Diagnosis: Fever; cough
Issue under review: Inpatient admission

Determination:
The Inpatient admission was not medically necessary.

The patient is an adult male who presents to the emergency room with complaints of fever, nasal congestion and cough. Medical history was significant for recent laparoscopic appendectomy. The patient reported abdominal pain which he described as "hot and cold" sensation in the surgical site. He denies sick contacts, recent travel chest pain or shortness of breath.

Emergency room vitals: temperature 98.1 F, heart rate 85 bpm, respiratory (breaths/min) 18, BP systolic 103mmHg, BP diastolic 68 mmHg, SpO2 (%) 99 on room air.

Examination was notable for tenderness to palpation in the right lower quadrant, left lower quadrant as well as involuntary guarding; there was an area of cluster of lesions with ulcerated base on genitourinary exam. Surgical site was clean. The rest of the examination was grossly unremarkable.

Laboratory studies: CO2 22 (normal 23-30), Ca 8.8 (normal 9.2-11), anion gap 17 (normal 0-10), lipase 62 (normal 20-51), normal CBC with differential. CT of the abdomen and pelvis showed mesenteric adenitis with adenopathy in the porta hepatis, hepatomegaly and hepatic steatosis; there was no evidence of appendicitis or acute obstructive process. There were mild focal areas of sub segmental atelectasis in both lower lobes and both lung bases. Pleural effusions are not identified. CXR showed right basilar pneumonia.

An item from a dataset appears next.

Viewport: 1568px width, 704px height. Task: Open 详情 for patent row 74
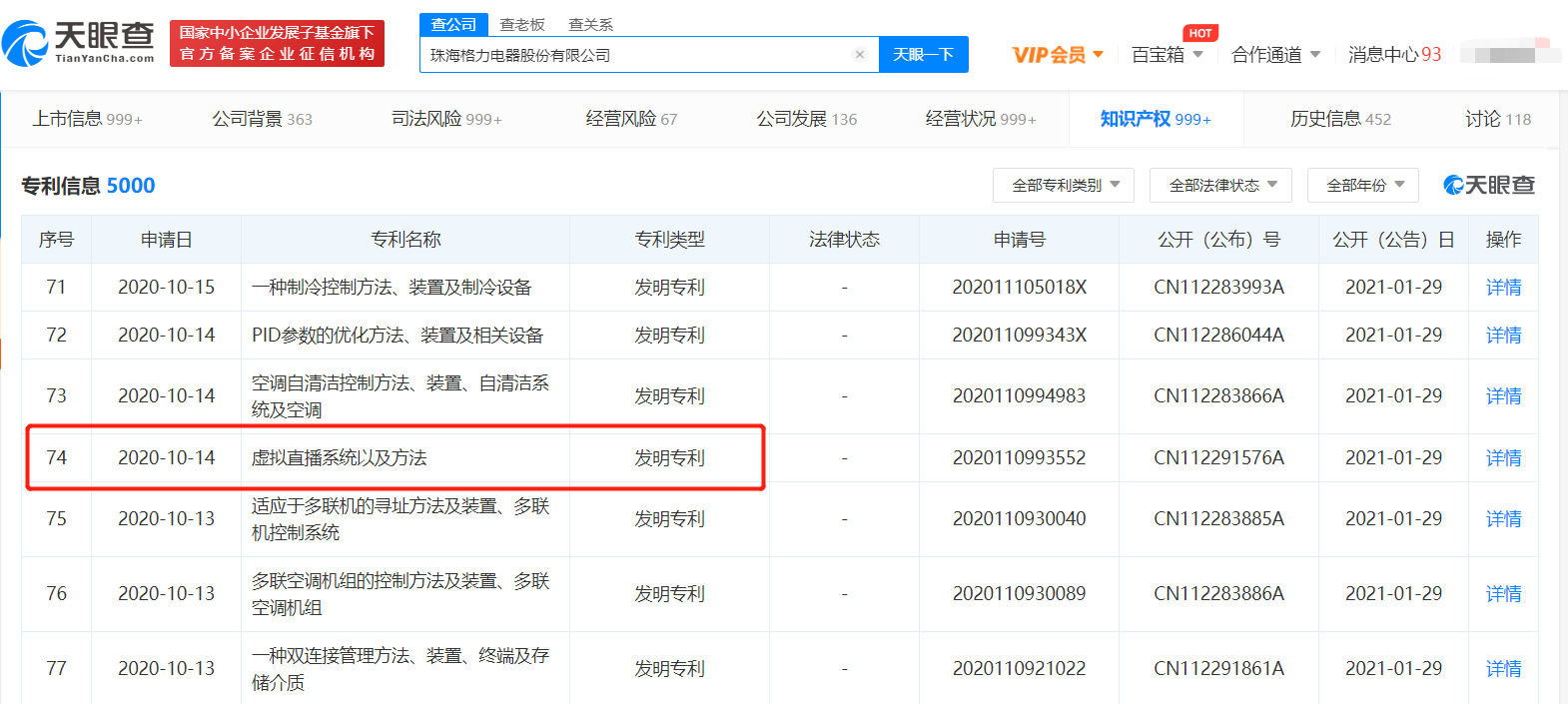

The admitting diagnose was hospital associated pneumonia. Management plan included initiation of broad-spectrum antibiotics, blood and respiratory cultures, urine Legionella and urine drug screen.

Progress note states, "Pt is comfortable, NAD. Afebrile. Clear lungs. No leukocytosis. CURB 65 score 0. Ambulating with no difficulty. Yelling at staff with no SOB. As per recent IDSA pneumonia guideline recent admission to the hospital is not an indication for MDRO treatment; pt is young and has no underlying lung disease. Will change treatment to cefuroxime and azithro (urine legionella negative; will order for 3 days)".

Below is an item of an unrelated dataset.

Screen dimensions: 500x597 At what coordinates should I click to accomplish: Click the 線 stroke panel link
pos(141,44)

Follow-up note states, "CT results most likely post-operative. No fever or WBC; will switch to po abx. if remains stable will dc in am. Has appointment with sx... "

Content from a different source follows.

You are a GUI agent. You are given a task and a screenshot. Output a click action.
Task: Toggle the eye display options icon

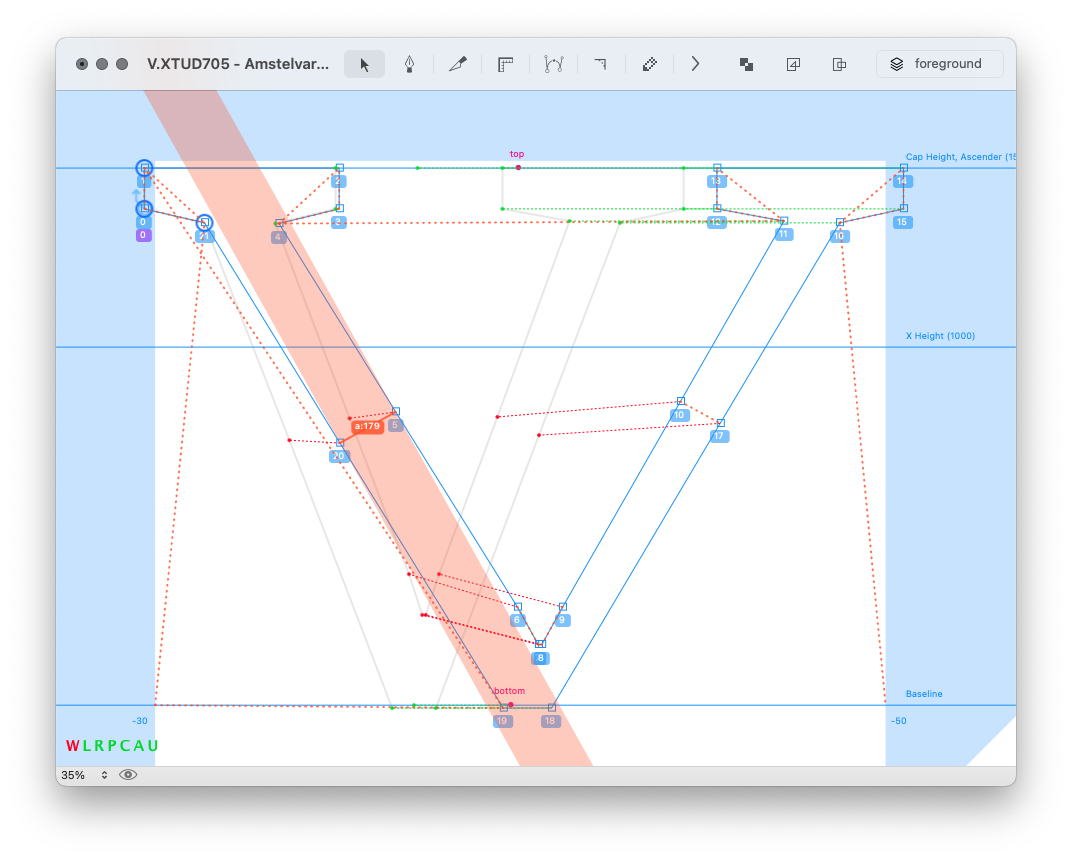[128, 775]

The patient was eventually discharged home on oral levofloxacin.

A critical essential step in effective management of pneumonia is deciding if patients can be safely managed as an outpatient. In some cases, admission to an observation unit, inpatient medical ward or higher acuity level of inpatient care is the best necessary step. Most physicians agree that the best approach for determining the level of care depends on the severity of illness, however other factors should be considered. Some of the factors include the ability to maintain oral intake, likelihood of medication adherence, history of active substance abuse, mental illness, cognitive or functional impairment, and living or social circumstances.

There was no documentation that patient was unable to maintain oral intake, had problems with medication adherence, or had significant substance abuse that would impair outpatient treatment. There was no documented significant mental illness, cognitive or functional impairments or difficult living conditions.

Also, inpatient admission is suggested if the CURB-65 score is 2 or more. In this case, the calculated CURB-65 score is 0, which places him at low risk group.

The patient was hemodynamically stable without evidence of fever, sepsis or respiratory compromise. Cardiopulmonary examination was benign. His oxygen saturation was normal. There was no significant electrolyte imbalance, leukocytosis, or anemia requiring blood transfusion.

Inpatient admission was not medically necessary, because the care rendered could have been performed at a lower level of care without adversely affecting the patient's health.